A new book reveals the remarkable story of a Bristol mansion that was converted by its owner into a 100-bed hospital for the duration of the First World War.
The Bishop’s Knoll war hospital in Stoke Bishop was established in the home of a Bristol multi-millionaire for the treatment and recuperation of Australian soldiers wounded on the front line, and more than 2,000 servicemen recovered there.
The doctors and nurses who worked at Bishop’s Knoll had to be prepared to deal with soldiers who were still seriously injured, as well as those who were convalescing.
Bristol’s Australian Pioneer, written by Chris Stephens and published by Bristol Books, tells the story of the hospital and its founder Robert Edwin Bush. Chris’s interest in uncovering the secret histories of places was sparked in early childhood, when his own father worked at the notoriously mysterious Bletchley Park during World War Two.
Chris is an Emeritus Professor of Dentistry, and the founder of the SW England branch of the Dry Stone Walling Association of Great Britain. It was while helping to rebuild the dry stone walls of Dolebury Warren Wood, a Woodland Trust property in Somerset, that he was inspired to write his first book on local history. This was The Reverend Dr Thomas Sedgwick Whalley and the Queen of Bath: A True Story of Georgian England at the Time of Jane Austen.
The Woodland Trust is currently restoring the grounds previously attached to Bishop’s Knoll mansion to their former glory and Chris’s interest in researching and writing the book began with his involvement in the restoration work.

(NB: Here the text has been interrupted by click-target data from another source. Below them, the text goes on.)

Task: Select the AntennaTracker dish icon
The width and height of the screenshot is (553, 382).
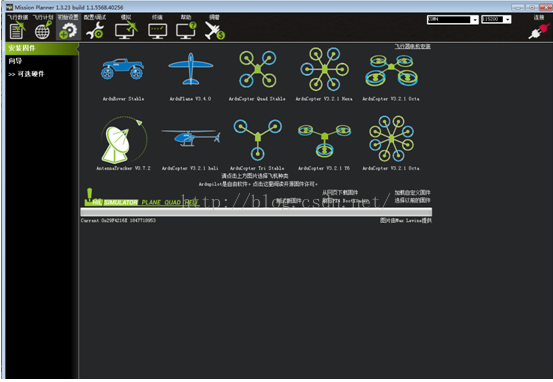Action: (x=123, y=140)
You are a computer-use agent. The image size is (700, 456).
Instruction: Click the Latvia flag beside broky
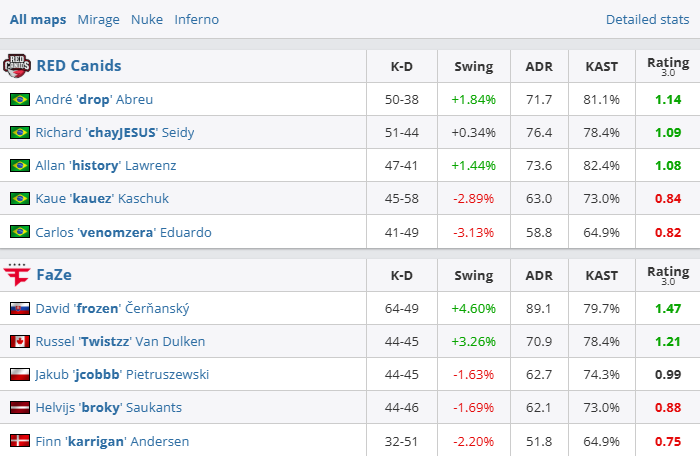(x=19, y=408)
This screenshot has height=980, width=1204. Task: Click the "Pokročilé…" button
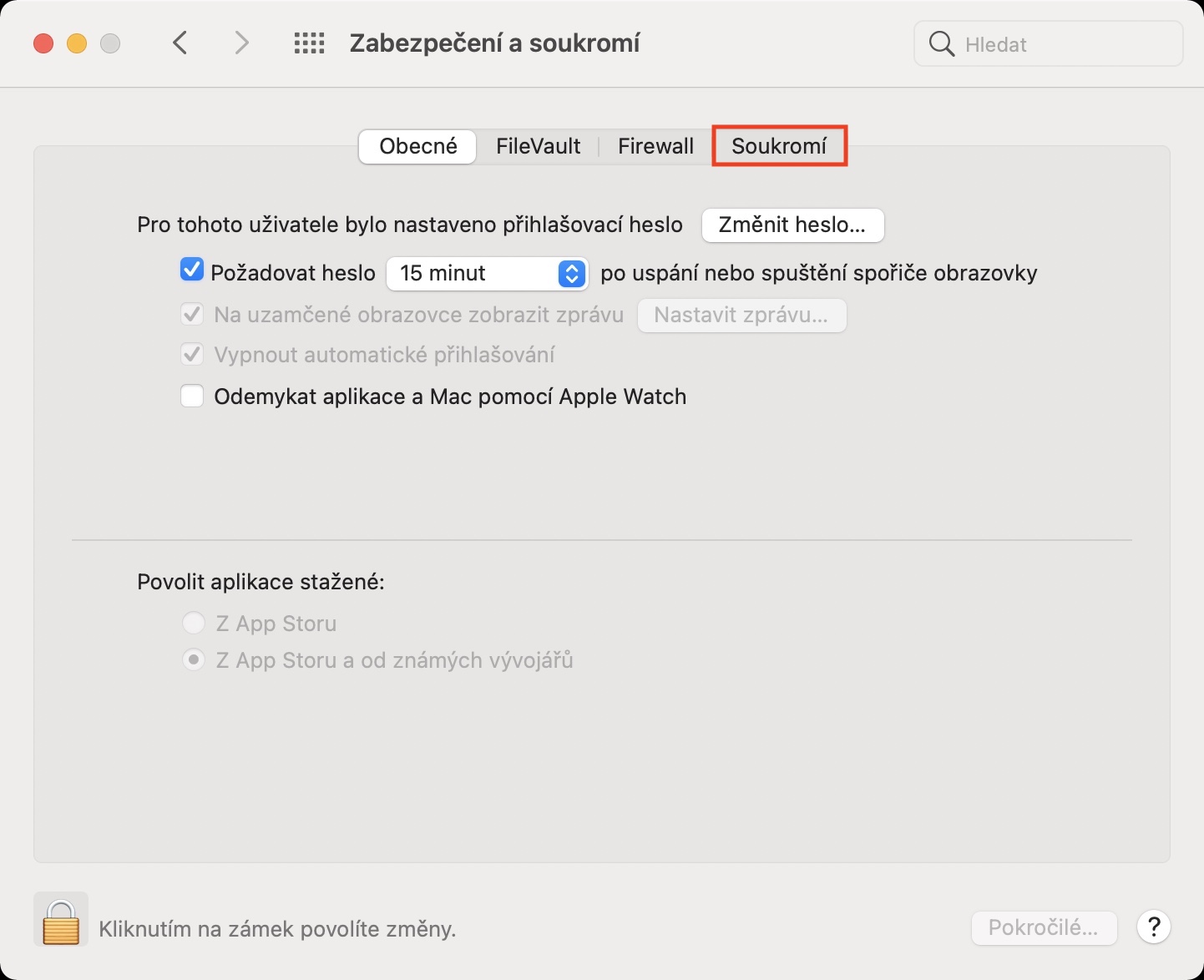coord(1044,927)
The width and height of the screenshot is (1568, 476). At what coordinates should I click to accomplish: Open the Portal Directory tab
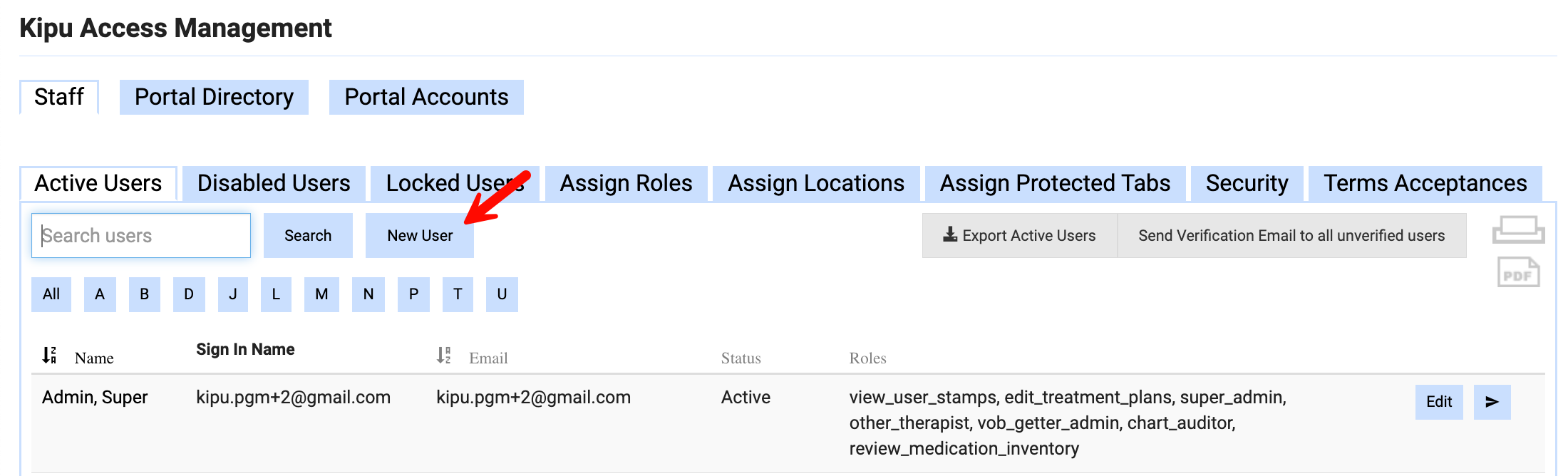214,97
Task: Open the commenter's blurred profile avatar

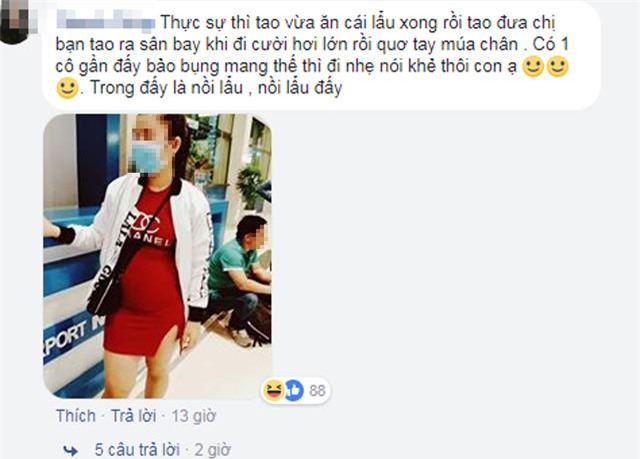Action: pyautogui.click(x=16, y=20)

Chris said: “In 1877 Bush travelled to Australia to seek his fortune, became a successful sheep farmer and an influential politician. He also became a founding vice-president of the Western Australia Cricket Association in Perth. Bush was a keen cricketer: head of the school cricket team for his last two years at Clifton College, he went on to play right-handed batsman and occasional wicket-keeper for Gloucestershire County Cricket Club. He played alongside his brother James Arthur Bush and the legendary W. G. Grace from August 1874 to June 1877.
“Bush eventually left Australia and moved back to Bristol in 1905, but he continued to regard Australia as his adopted country, and wished to do something to repay the place where he had made his fortune. When the war broke out, turning his mansion home into a hospital for Australian soldiers seemed like a fitting return. Initially the hospital had to take wounded soldiers from any commonwealth country, but by 1916, Bush had his way and only Australian patients were treated there.”
Bristol’s Australian Pioneer makes its debut during a recent resurgence of interest in the Bishop’s Knoll war hospital, with the BBC devoting a page to it in the World War One at Home section of its website.
On Wednesday 24 August 2016, a replica of a commemorative plaque that once adorned the hallway of the mansion was unveiled at the Bishop’s Knoll Woodland Trust site by Bristol High Sheriff, Helen Wilde – a fitting tribute to the extra-ordinary work carried out there during the First World War.